As the years went by and I gained in knowledge, experience and, hopefully, wisdom, I’d notice some short poem in the New Yorker or The Atlantic, written by a name I recognized as a lion or lioness in the field, and I’d stop, respecting the reputation, and I’d carefully read it through. My reaction to the poem was invariably the same:
“What the hell are they talking about?”
Nothing has changed. I’m poetically challenged. Metaphors and allusions elude my comprehension. I need it straight. “Tell me what you want to tell me.”
Enter: Cowboy poetry.
You know I like cowboy stuff. The adventure. The excitement. The connection to a bygone time that will never return. Add to that, the directness and the simplicity. You’ll find it all in the best cowboy poetry.
This poem I totally understand. It says the thing, and it says it clearly. I offer it today for your enjoyment.
THE DISAPPEARING WEST
By John “Jay” Kulm
The West is disappearing, not so near
as once it was
But if you think the West is far away,
I was at a rodeo in Northern California
And the West was awful close to me that day.

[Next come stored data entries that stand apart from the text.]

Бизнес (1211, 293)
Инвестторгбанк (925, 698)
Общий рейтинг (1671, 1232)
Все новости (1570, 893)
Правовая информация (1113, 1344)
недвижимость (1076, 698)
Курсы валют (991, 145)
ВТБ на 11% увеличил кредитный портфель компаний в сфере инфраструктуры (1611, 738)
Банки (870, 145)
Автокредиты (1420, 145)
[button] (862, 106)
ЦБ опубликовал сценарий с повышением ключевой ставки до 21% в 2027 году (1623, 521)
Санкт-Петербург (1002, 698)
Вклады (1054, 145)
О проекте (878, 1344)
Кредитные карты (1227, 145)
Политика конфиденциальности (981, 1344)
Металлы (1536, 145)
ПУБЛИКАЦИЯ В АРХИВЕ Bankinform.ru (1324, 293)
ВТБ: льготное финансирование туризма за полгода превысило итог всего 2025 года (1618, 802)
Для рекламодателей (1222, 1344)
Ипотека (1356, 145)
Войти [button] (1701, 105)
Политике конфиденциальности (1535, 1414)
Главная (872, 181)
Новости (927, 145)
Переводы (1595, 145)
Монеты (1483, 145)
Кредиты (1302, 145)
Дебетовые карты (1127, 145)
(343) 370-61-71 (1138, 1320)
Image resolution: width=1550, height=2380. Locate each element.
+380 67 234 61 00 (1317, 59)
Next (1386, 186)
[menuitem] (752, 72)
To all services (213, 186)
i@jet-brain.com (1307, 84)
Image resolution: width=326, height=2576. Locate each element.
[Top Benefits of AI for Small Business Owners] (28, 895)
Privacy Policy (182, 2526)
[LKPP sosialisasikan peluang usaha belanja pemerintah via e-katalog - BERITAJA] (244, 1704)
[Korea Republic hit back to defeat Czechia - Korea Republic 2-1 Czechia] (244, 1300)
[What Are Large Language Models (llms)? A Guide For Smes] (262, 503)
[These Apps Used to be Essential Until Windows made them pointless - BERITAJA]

I met an older fellow with a weathered
His knees bowed out the way old
bowed knees will,
He told me that his father, way-back-when,
had shaken hands with
The man who we recall as Buffalo Bill.
I thought on this a moment, that I’m
Looking in the eyes
Of the son of him who looked into the
eyes of Bill Cody,
And Buffalo Bill Cody once looked
in the eyes of him
Who had a son who’s looking back at me.
Then I reached out to the man, I asked
him, “Could I shake the hand
of the son of the man who shook the hand
of Buffalo Bill one day?”
And as he shook hands with me I felt
The West was very near,
The West which once I thought
was far away.
So if you’re thinking that the West is
only something distant,
You can shake my hand and,
my friend, if you will
You can say you shook the hand of
the man who shook the hand
Of the son of the man who shook
the hand of Buffalo Bill.
Isn’t it great? If you like this poem, go out and buy something by the writer. If you do, I won’t feel quite so badly about reprinting his poem without permission. This exposure may actually be helping him. At least, that’s what I need to think.